Tuesday, 6 December 2016

Do techniques have a bearing on species representation in data?

This year, I have made a serious attempt to make sure that I record everything that I see whilst in the course of daily walks. In addition to noting all visual records I have retained specimens of those species that I cannot do in the field. In this way I had hoped to replicate the efforts of several Facebook members who record on a daily basis and also John Bridges who has recorded by sitting and watching a given patch and then retaining specimens of his photographic subjects. I have still to work through the specimens John has collected, but this early analysis may help to demonstrate how the basic photographic database compares with detailed recording based on field data and retained specimens.

The charts (figure 1) show only those records where it has been possible to take individual specimens to a firm identification. I have presented data for only the 50 most frequently represented species because the tail of all three datasets is highly variable and is probably not significant in telling a story about what people most frequently see. Note that I have added one species to the photographic dataset because both the segregate and aggregate of Xanthogramma pedissequum appear in the photographic database.

The story is complicated because the general photographic dataset comprises records from across the country whereas the dataset that both I and John Bridges have assembled is much more closely aligned to a region. My data primarily cover a ten mile radius of Stamford at the junction of Northants, Cambridgeshire and Lincolnshire but include regular visits to London and short visits to both Somerset and to the Spey Valley. John's data are confined to a block of four ten km squares in County Durham.

Inevitably, some of the differences are geographical. Even so, it is clear from figure 2 that once one starts to retain specimens the Tribes that figure within the dominant data change substantially (figure 2).

Figure 1. The 50 most frequently recorded in 3 datasets from 2016: RM = Roger Morris; PH = Photographic Records; JB = John Bridges. The figures represent the rank order of the species within individual datasets.

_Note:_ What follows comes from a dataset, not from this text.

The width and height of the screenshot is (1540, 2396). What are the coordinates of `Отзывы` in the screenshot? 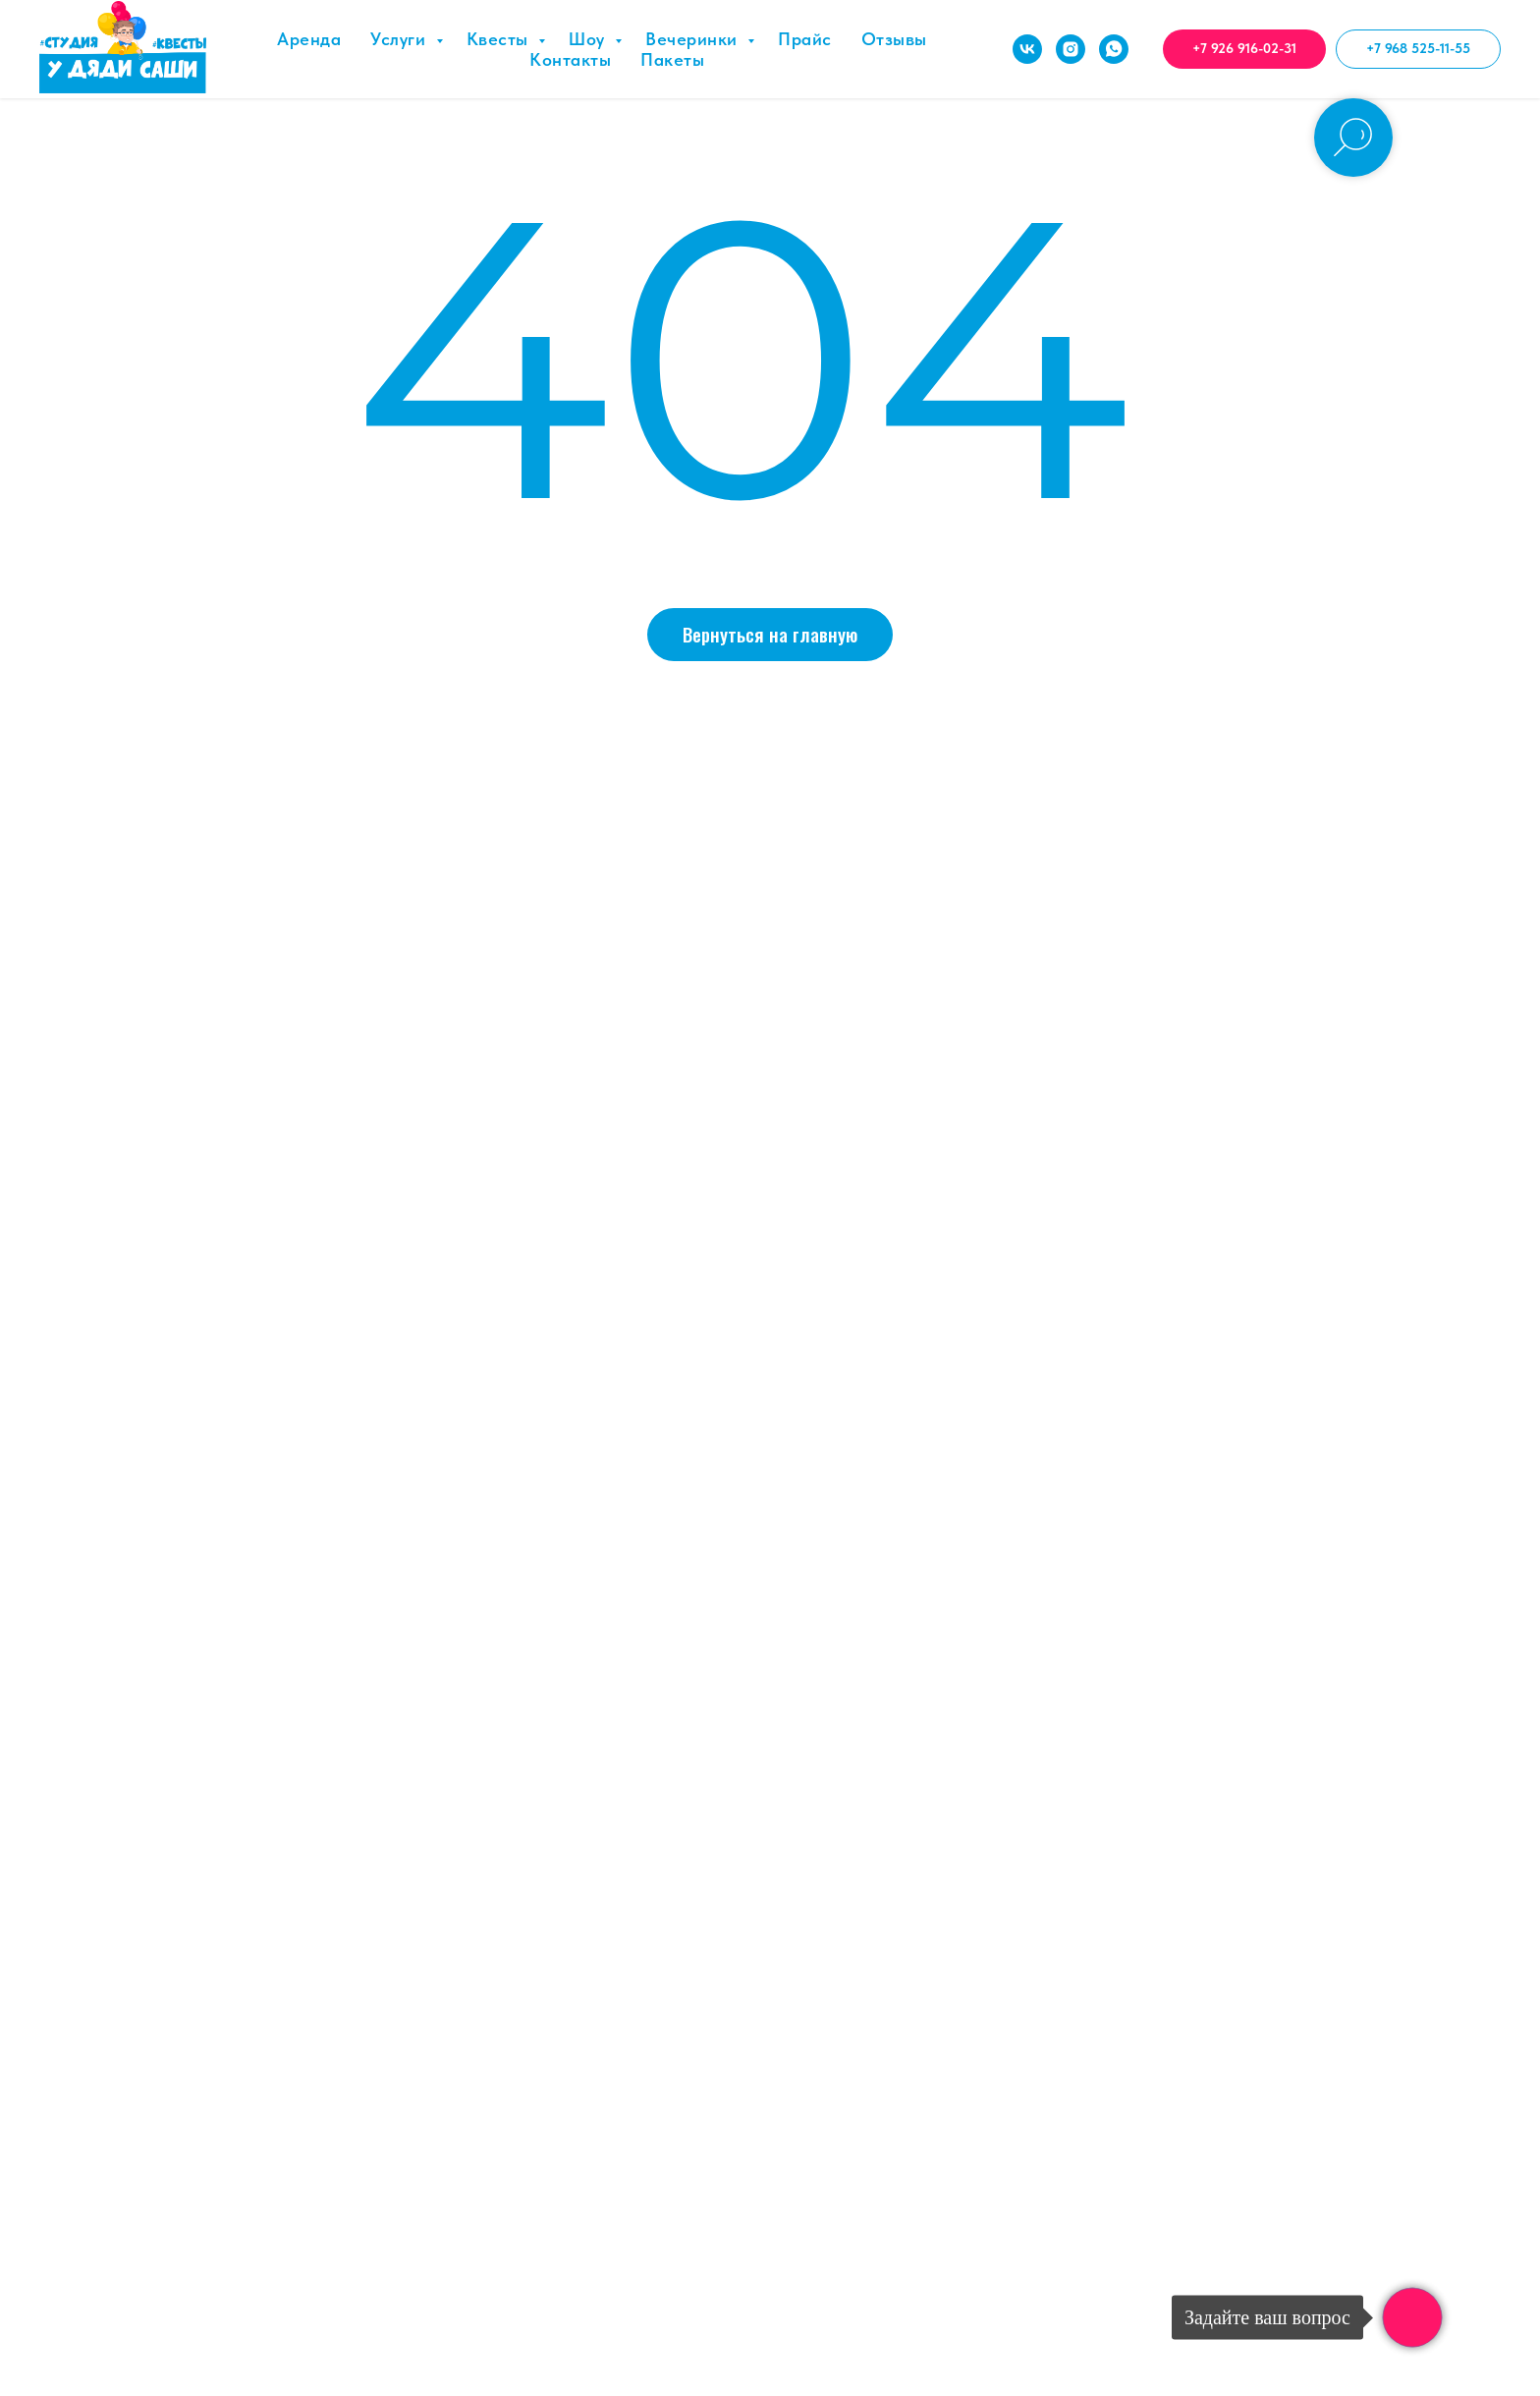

Figure 2. Numbers of species within each Tribe represented in each of the datasets depicted in Figure 1.
There is a lot more analysis to perform, but even these basic charts show how the dataset differs markedly between the general coverage by photography and the coverage that may be expected from an experienced Dipterist. What becomes very apparent, however, it the way the photograpahic dataset can be augmented by specimen retention. John Bridges dataset aligns rather more closely with my own data than it does with the general photographic dataset.